Un cochon stressé ne fait pas une bonne côtelette. La qualité de la viande de porc est tributaire des conditions de transport de l'animal vers l'abattoir. Or, au Canada, 90% des camions utilisés - de type pot-belly à trois étages - sont inadéquats, selon Luigi Faucitano, chercheur en qualité de la viande à Agriculture et Agroalimentaire Canada.

«Ces camions pot-belly ont des rampes très inclinées, que les porcs ont beaucoup de difficulté à monter et à descendre pour accéder aux étages inférieur et supérieur, a expliqué hier à La Presse M. Faucitano. C'est un stress, autant pour l'animal que pour le manipulateur, parce que les porcs n'avancent pas. C'est un préjudice pour le bien-être animal et la qualité de la viande.»

Avec son équipe, M. Faucitano a étudié le transport de 3757 porcs d'une ferme commerciale jusqu'à un abattoir de la région de Montréal. «Les animaux transportés dans les étages auxquels ils ont accès par une rampe donnent le plus de problèmes de qualité de viande, a-t-il indiqué. Ils donnent soit des viandes pâles et exsudatives, soit des viandes trop foncées, qui viennent d'animaux qui arrivent à l'abattage complètement épuisés.»

En fait, 15% de la viande provenant de porcs transportés dans les étages supérieurs ou inférieurs perdent trop d'eau (exsudation), contre 10% pour celle provenant du milieu du camion. Ampleur des pertes économiques dues à cette exsudation? Environ 3$ par carcasse, soit 1,2 million par an au Québec.

Les camions pot-belly ont l'avantage de transporter jusqu'à 250 porcs à la fois, ce qui explique leur popularité. Il existe heureusement des camions flat decks munis d'étages qui montent ou descendent comme un ascenseur, évitant aux porcs d'avoir à se livrer à des prouesses physiques. «Il y a certaines entreprises qui pensent à changer leur parc de camions», a relevé le chercheur.
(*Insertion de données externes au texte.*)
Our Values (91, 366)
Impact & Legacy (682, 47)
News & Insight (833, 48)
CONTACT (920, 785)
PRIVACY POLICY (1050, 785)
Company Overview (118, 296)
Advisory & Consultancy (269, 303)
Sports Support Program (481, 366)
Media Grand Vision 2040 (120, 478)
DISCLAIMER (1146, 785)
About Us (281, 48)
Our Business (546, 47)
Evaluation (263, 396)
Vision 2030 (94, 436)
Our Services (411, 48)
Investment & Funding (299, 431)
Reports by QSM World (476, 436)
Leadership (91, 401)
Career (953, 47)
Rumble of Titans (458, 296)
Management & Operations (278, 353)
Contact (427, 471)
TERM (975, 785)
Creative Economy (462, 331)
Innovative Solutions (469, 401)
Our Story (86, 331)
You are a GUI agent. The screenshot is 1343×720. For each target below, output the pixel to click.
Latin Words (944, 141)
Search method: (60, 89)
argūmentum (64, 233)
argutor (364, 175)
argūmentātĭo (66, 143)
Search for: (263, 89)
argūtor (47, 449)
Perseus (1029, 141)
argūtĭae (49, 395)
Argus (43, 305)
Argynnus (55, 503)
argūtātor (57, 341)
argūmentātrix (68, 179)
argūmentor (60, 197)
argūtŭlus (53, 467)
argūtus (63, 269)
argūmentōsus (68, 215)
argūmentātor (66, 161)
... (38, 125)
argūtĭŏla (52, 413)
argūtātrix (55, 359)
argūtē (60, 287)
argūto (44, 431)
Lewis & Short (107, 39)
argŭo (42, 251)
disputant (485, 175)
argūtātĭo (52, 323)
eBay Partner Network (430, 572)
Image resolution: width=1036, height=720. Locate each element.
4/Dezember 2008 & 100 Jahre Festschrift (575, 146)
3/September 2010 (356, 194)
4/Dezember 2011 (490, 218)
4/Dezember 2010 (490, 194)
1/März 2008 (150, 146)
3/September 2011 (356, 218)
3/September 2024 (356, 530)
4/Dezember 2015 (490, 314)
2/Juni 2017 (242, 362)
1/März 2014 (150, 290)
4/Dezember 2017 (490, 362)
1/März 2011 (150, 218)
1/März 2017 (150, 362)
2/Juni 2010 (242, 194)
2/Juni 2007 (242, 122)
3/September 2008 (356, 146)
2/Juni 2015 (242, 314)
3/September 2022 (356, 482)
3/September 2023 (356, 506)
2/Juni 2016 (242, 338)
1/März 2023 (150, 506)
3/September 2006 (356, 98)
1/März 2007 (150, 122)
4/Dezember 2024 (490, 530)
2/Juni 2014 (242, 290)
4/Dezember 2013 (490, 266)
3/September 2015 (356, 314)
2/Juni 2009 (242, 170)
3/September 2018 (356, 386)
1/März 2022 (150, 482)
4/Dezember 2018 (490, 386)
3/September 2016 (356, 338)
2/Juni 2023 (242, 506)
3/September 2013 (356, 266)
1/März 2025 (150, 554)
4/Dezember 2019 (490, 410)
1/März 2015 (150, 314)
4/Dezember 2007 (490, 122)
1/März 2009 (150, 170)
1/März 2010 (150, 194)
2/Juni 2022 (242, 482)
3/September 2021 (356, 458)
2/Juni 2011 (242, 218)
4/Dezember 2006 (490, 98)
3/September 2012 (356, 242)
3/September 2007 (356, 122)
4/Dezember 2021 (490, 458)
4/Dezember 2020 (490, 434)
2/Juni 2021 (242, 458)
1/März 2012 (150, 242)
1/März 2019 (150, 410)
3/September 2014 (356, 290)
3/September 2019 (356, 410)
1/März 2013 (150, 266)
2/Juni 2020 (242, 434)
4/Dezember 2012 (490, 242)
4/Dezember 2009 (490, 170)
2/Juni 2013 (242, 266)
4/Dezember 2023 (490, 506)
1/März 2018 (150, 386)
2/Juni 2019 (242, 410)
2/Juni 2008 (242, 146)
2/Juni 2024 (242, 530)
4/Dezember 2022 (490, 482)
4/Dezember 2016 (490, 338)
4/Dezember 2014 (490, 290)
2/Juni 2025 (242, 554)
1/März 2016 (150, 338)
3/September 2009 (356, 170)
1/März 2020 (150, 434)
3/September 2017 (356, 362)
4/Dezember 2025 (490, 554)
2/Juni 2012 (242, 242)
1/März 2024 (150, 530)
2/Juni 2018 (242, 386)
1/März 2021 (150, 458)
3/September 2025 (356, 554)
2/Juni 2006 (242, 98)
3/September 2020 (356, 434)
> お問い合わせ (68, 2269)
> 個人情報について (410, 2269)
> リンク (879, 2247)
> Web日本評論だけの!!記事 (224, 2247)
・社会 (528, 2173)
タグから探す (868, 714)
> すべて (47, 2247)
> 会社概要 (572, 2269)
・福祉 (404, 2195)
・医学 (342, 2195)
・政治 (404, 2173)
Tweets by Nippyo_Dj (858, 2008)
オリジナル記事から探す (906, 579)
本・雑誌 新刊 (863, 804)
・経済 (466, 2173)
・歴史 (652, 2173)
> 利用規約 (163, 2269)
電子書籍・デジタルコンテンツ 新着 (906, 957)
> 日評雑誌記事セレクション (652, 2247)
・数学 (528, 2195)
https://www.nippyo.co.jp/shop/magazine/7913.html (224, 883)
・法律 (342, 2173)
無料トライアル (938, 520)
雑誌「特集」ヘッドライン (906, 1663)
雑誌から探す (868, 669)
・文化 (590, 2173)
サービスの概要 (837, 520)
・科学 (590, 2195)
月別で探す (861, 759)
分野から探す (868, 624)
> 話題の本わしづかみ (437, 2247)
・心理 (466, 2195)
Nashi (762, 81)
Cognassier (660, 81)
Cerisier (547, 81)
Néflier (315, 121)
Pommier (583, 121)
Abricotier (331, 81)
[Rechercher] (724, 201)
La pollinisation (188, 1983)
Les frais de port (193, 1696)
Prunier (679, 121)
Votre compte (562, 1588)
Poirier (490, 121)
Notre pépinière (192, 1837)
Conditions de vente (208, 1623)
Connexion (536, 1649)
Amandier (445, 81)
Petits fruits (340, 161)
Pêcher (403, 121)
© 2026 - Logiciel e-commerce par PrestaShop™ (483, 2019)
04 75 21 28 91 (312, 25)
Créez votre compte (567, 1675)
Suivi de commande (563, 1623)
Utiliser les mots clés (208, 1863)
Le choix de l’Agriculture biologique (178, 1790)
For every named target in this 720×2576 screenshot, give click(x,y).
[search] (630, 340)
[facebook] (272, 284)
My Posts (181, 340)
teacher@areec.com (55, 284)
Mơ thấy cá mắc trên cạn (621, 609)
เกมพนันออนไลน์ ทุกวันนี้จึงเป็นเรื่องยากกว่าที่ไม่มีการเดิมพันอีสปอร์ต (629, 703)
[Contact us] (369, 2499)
Premier groupe de recherche sur le transport des porcs

M. Faucitano dirige le premier groupe de recherche sur le transport des porcs au Canada. «C'est un sujet assez nouveau en Amérique du Nord, même s'il est beaucoup étudié en Europe, où il y a un grand intérêt pour le bien-être animal», a-t-il dit. Les porcs européens ont droit à des camions équipés de ventilateurs et de brumisateurs, utiles par temps chaud, mais très rares chez nous. «Ils veulent réduire le plus possible la mortalité», a précisé le chercheur. Au Canada, 9 porcs sur 10 000 meurent durant le transport, pour des pertes évaluées à 2,5 millions par an en 2007.

D'autres facteurs ont un effet sur la qualité du transport - et de la viande - des porcs. Un revêtement antidérapant et amortissant le bruit ambiant dans le camion fait baisser le taux de viande exsudative de 1,5%. Donner plus de place aux porcs (en en chargeant moins) est aussi essentiel dès qu'il fait plus de 24 °C. Le style de conduite des chauffeurs a aussi un impact sur la qualité des côtelettes, les porcs souffrant de mal des transports et de blessures lorsqu'ils sont trop secoués sur la route!

«Ici, on n'a pas de législation sur le transport des porcs, contrairement à l'Europe, a souligné M. Faucitano. En Amérique du Nord, il y a des codes de pratiques, des recommandations qui sont de plus en plus suivies, mais rien d'obligatoire.»